Lisbon company thrives on leading edge of technologyBy JOHN KOZIOL
Union Leader Correspondent
August 20. 2017 11:16PM
LISBON — From the ocean to the moon and from the minutely small to the monstrously large, New England Wire Technologies continues to quietly put its imprint on many facets of life.
New England Electrical Works Inc. was founded to make magnet wire for the telephone industry in 1898. That year the company became the first commercial manufacturer in the U.S. of Litz wire, which is used in high-frequency inductors and transformers, inverters, communication equipment, ultrasonic equipment, sonar equipment, television and radio equipment and induction-heating equipment.
Starting with a handful of employees, New England Wire now has some 400 who work three shifts five days a week in multiple buildings that occupy nearly 400,000 square feet of space in downtown Lisbon. A third of the privately-held company is owned by employees through a stock plan.
New England Wire, as it is familiarly known, is the largest employer in Lisbon and among the largest in the Upper Connecticut River Valley. Subsidiaries include New England Catheter, which is also based here, as well as Bay Associates Wire Technologies in Fremont, Calif., and Santa Ana, Mexico.
While it is one of many manufacturers of wire — thin, flexible metal thread used to send or receive electricity or electrical signals — New England Wire is different from competitors in that it’s vertically integrated, said its president Tom White, something which improves product quality and results in a faster delivery time to customers.
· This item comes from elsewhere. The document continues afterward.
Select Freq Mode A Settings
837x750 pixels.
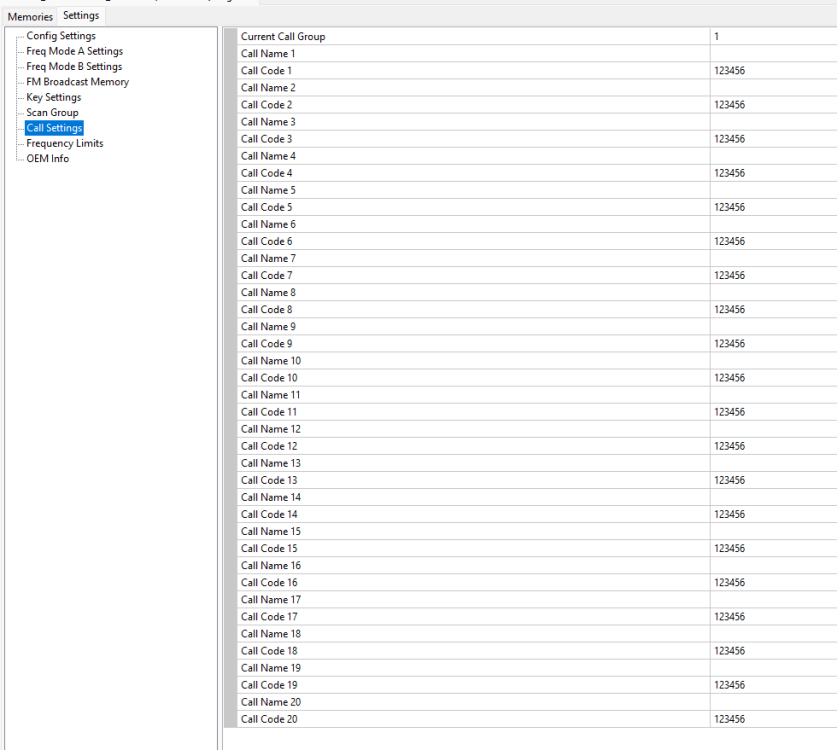[x=75, y=51]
Wire can be made to a customer’s specifications or designed in-house by New England Wire’s engineering team. Using proprietary equipment and tooling, the design can be brought to life through wire drawing, plating, braid, cabling and extrusion services.
New England Wire’s products have been used in the Mercury, Gemini and Apollo space programs, noted Bob Meserve, a vice president who came to the company from Bell Labs more than 50 years ago, and they have been used in the world’s largest particle accelerator, the Hadron collider at CERN, and are being used in the ITER nuclear fusion project.
According to ITER.org, ITER is “the world's largest fusion experiment” whose goal is to “prove the feasibility of fusion as a large-scale and carbon-free source of energy based on the same principle that powers our Sun and stars.”
Thirty-five nations are involved in building the reactor in southern France as part of ITER. New England Wire is the lone American cable supplier to the project, a distinction of which the company is proud. But it’s also something it takes in stride because customized applications are its stock and trade.
In addition to its experience in space, New England Wire was a pioneer in computers.
In the 1970s, the company made miniature, highly-flexible cables for both hard-disk and floppy-disk storage of the first IBM personal computers.
The world’s first reusable orbiter, the Space Shuttle Columbia, flew with New England Wire products in its manual guidance system and OMEGA, an early effort at global communications using a network of submarine cables, is still doing so.
A member of the New Hampshire Aerospace & Defense Export Consortium, New England Wire in 2016 received the U.S. Department of Commerce’s Export Achievement Award for expanding its international trade presence in collaboration with the Department and U.S. Commercial Service.
Customers, who are found in 50 different countries, are king at New England Wire and their identities, in nearly all cases, are kept confidential.
The company makes products for military and aerospace applications, alternative power, audio and video, communication and control, industrial, medical electronics, scientific research, windings and through New England Catheter it makes medical tubing and braiding.
During a recent interview with New England Wire’s leadership team, White credited the company’s success to its employees, many of whom include families that have worked there for generations.
Kelly MacKay, the director of sales, said the future is bright for New England Wire, noting that the New England Catheter division “has a distinct advantage” and is well positioned for growth because it is entirely in-house and therefore enjoys the same soup-to-nuts capability of its corporate parent.
New England Wire is further defining the word “miniature,” with White noting that “smaller” will be the next big thing, everywhere, which again, bodes well for the company.
The width of an average human hair is about three one-thousandths of an inch. New England Wire regularly produces wire that is two one-thousandths of an inch and as small as one two-thousandth of an inch. The company can then insulate and cable that wire to meet a customer’s specific needs, imparting or removing performance qualities from an extensive list of choices.
Selling customers on New England Wire can be challenging, said MacKay, because the company “isn’t selling products off the shelf,” but instead is selling its design and manufacturing abilities.
Sales are good, though. The company declined to disclose annual sales and revenues.
“We’re kind of a one-stop shop,” said Wendell Jesseman, the chairman of New England Wire, who with Meserve created the employee-stock plan in 1985 and has worked at the company for 61 years.
White said New England Wire doesn’t just wait for customers to find the well-beaten path to its door, but tries to anticipate where the opportunities are and will be by meeting and talking with scientists at various conferences.
“We want to know what the new, emerging technologies are,” said White, “what are the needs.”
What those technologies are or will be is still unknown, White said, but what is clear is that “miniaturization is the future.”
Jesseman added that New England Wire and its subsidiaries intend to be there: “We want to continue to be leaders in new and evolving technologies.”